We have all been there – tossing and turning at night, desperately trying to fall asleep but our minds just won’t shut off.
It can be frustrating not understanding why we can’t sleep or what exactly is going on with our bodies when we finally drift off.
But when you go to the doctor you have to describe and discuss your sleeping problems – and sometimes you have to speak and understand medical lingo.

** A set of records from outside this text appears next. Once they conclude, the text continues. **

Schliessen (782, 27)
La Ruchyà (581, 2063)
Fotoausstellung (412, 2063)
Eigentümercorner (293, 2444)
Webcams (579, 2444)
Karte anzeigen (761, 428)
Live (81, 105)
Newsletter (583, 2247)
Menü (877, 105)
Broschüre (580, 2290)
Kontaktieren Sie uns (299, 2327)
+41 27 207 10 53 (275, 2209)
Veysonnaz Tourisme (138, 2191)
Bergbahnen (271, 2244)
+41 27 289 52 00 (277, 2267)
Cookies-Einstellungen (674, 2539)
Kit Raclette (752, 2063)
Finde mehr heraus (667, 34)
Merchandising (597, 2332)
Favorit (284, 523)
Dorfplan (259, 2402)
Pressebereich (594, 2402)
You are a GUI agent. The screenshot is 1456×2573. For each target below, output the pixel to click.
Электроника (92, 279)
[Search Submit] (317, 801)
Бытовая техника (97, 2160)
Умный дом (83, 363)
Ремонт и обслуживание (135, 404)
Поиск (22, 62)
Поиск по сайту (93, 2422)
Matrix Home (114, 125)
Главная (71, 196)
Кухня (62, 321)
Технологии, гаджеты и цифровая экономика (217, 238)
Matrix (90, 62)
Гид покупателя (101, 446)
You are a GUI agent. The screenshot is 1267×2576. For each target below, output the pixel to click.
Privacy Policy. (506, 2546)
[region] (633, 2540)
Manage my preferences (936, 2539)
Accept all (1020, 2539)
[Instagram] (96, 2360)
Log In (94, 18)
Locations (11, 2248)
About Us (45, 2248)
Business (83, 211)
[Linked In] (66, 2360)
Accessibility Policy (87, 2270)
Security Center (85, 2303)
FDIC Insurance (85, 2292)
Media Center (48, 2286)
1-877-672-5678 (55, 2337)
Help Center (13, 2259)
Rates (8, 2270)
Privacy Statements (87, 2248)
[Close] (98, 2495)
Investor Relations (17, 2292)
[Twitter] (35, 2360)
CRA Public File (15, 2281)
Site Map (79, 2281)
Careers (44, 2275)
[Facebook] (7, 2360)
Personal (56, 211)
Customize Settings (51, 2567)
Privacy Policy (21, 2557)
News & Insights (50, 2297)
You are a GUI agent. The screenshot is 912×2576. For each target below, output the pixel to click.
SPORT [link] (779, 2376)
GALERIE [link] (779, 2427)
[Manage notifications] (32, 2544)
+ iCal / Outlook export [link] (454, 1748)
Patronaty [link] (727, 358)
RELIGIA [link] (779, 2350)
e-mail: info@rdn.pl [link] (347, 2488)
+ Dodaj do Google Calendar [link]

You asked for a Sleep Glossary so here is the Sleep Glossary.
- Sleep Terminology
- Sleeping Terminology
- Advanced Sleep Phase Syndrome (ASPS)
- Altitude Insomnia
- Biological Clock
- Circadian rhythm
- Circadian sleep disorders
- Deep Sleep
- Insufficient sleep syndrome
- Jet Lag
- Light Therapy
- Night Terrors
- Obstructive Sleep Apnea (OSA)
- Sleep terrors
- Sleep Obstruction
- Sleep Debt
- Sleep Hygiene
- Sleep Paralysis
- Sleep talking
- Sleep Disorders
- Sleep Inertia
- Sleep Interruption
- White Noise
- What is sleeping?
- What are sleep disorders?
To help you out, we put together a comprehensive sleep terminology – a list of common sleep terms, definitions and meaning of medical sleep terms you might come across so that next time you have insomnia, you can sound like a pro when discussing it with your doctor.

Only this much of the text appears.